Will in unsent Text upheld in Australia

A court in Queensland Australia recently ruled that an unsent text found in the drafts folder of a deceased man’s phone the day after his suicide was a valid Will. This was despite opposition from the deceased’s excluded widow and son who stood to benefit under the Australian intestacy rules.

In the text itself the deceased left ‘all that I have’ to his brother David, informally referred to as ‘Dave Nic’, and his nephew. It also included instructions to put his ashes in the back garden and details of how to access his bank account. It was signed off with the words ‘My will’ and a smiley face.

For a Will to be valid in Queensland it must be in writing, dated and signed by the testator and two witnesses. The requirements for formality are very similar to those applying in this country. However under Australian laws the court may dispense with the formality requirements. They can declare a Will written in a ‘non-traditional’ form valid if satisfied that the testator (the person making the Will) intended for the document to be their Will.

Justice Susan Brown held that the wording of the text message showed that the deceased intended it to be his Will.

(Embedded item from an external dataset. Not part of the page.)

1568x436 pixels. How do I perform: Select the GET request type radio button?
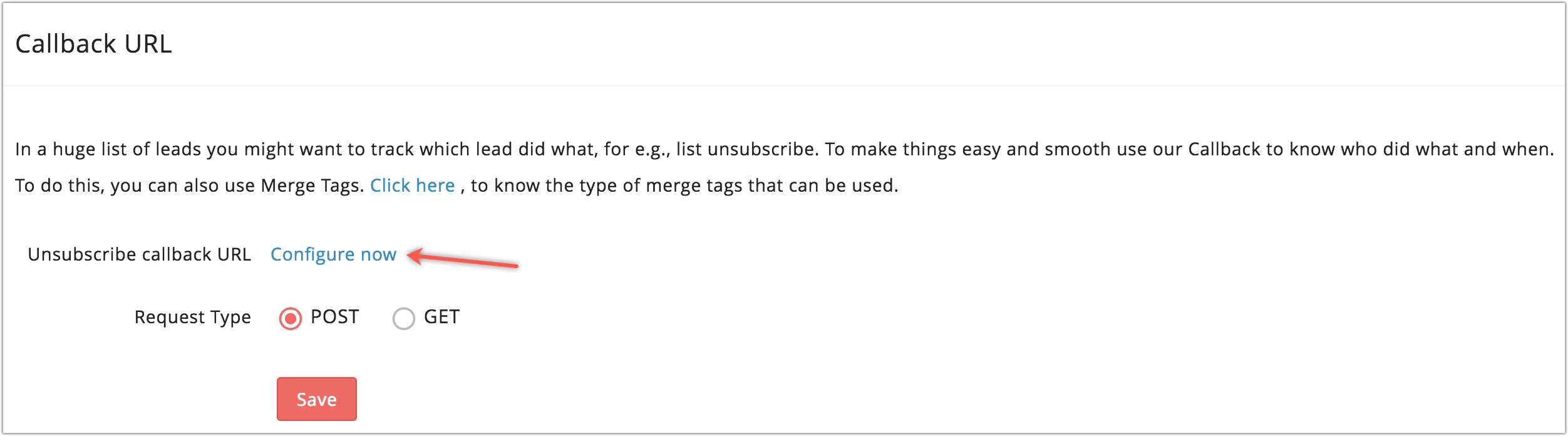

Even though he committed suicide the Court decided that there was no evidence that the testator lacked mental capacity when he made the Will. The court accepted there was no evidence of any other Will or contrary wishes. The court was satisfied that the text message was intended to be the deceased’s final draft of his Will and that he intended this to be found.

This is topical in the UK since the Law Commission is presently consulting on the recognition of Wills made and signed in an electronic format. Further proposals suggest allowing the courts to uphold Wills made informally to allow emails, notes and even texts to be used in place of a written Will.

Seems like dangerous territory to me!

(Based on an article published by the Society of Will Writers)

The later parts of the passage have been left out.